This essay is part of Fashion in Isolation, a special issue on the intimate, contradictory, and ultimately inescapable relationship we have to what we wear.

When I was a teenager, the term “vintage clothing” did not exist. No one in their right mind would’ve worn what I called “dead grandma things,” a term unimaginatively coined as a result of cleaning out my grandmother’s apartment after she died. In the back of a closet, I discovered an old suitcase packed with clothing made of thick silk and rich velvet, clothes that closed with tiny snaps instead of zippers, along with a (gasp!) hand-beaded, gold-colored flapper dress.

After that, I shopped exclusively at thrift stores, buying, for fifty cents to five dollars, other people’s dead grandmas’ things. Eventually I‘d accumulated racks of exquisite Art Deco eveningwear, but despite years of Holy Grail-type searching, I never found any casual clothing from that era. Did the people who lived through the Great Depression put fancy-wear away to be preserved like wedding gowns, while dresses of cotton, linen, and burlap were worn and washed, washed and worn, eventually reduced to rags?

In this time of our plague, I’ve been wearing nothing except old t-shirts and my ratty flannel bathrobe, the sartorial equivalent of comfort food. It could be that I am bored, or it could be the social isolation. But, no matter what it is, I feel my depression making a comeback. Two early warning signs of depression are the compulsion to shop and the pressure to think about nothing, which is why I’ve been spending an absurd amount of time on eBay, mindlessly scrolling through “Mid-Century Lamps” and “Vintage Clothes 1920s-1930s.” But then, there it is, my dream dress: periwinkle-blue linen, three-quarter sleeves—and from the drop waist to below the knee, appliqued in black linen, a pattern to rival the Chrysler Building. Size Small. Pristine condition. Priced reasonably. Definitely Buy It Now.

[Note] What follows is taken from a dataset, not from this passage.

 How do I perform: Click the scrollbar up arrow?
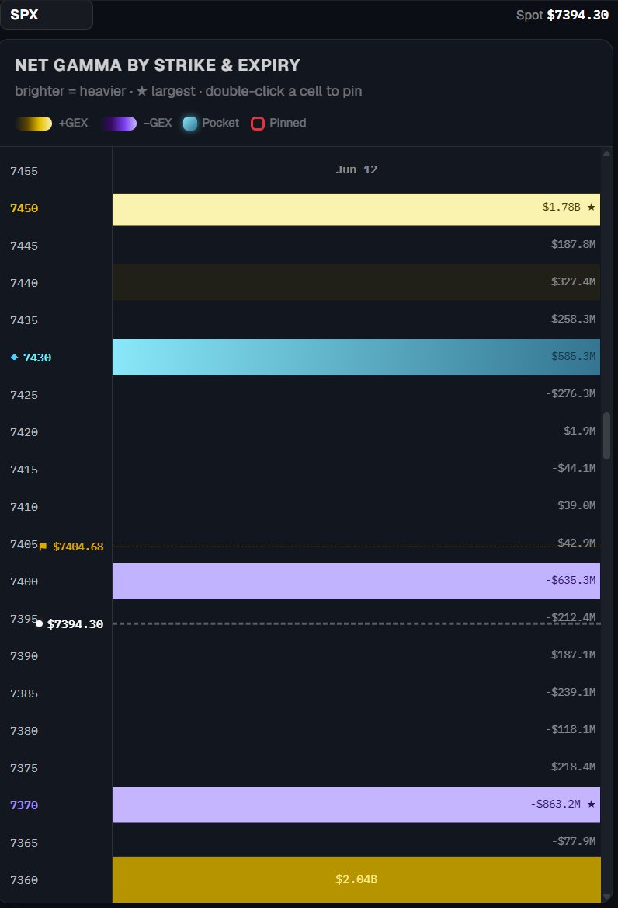[x=606, y=154]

Yet I hesitated. Would I be socializing this spring? Meeting a friend for a drink? Dining al fresco on a warm night? I could buy my dream dress and put it away for next year, but between the ravages of climate change, white supremacists toting guns, the possibility of Trump’s re-election, and what the virus has wrought, the depression looming over me and the world seems here to stay. Will there ever be another spring?

Binnie Kirshenbaum

Binnie Kirshenbaum is the author of one story collection and seven novels, the most recent of which is Rabbits for Food. She is a professor of fiction in Columbia University's MFA program. Currently, she's working on a novella and stories that are centered around what we choose to forget.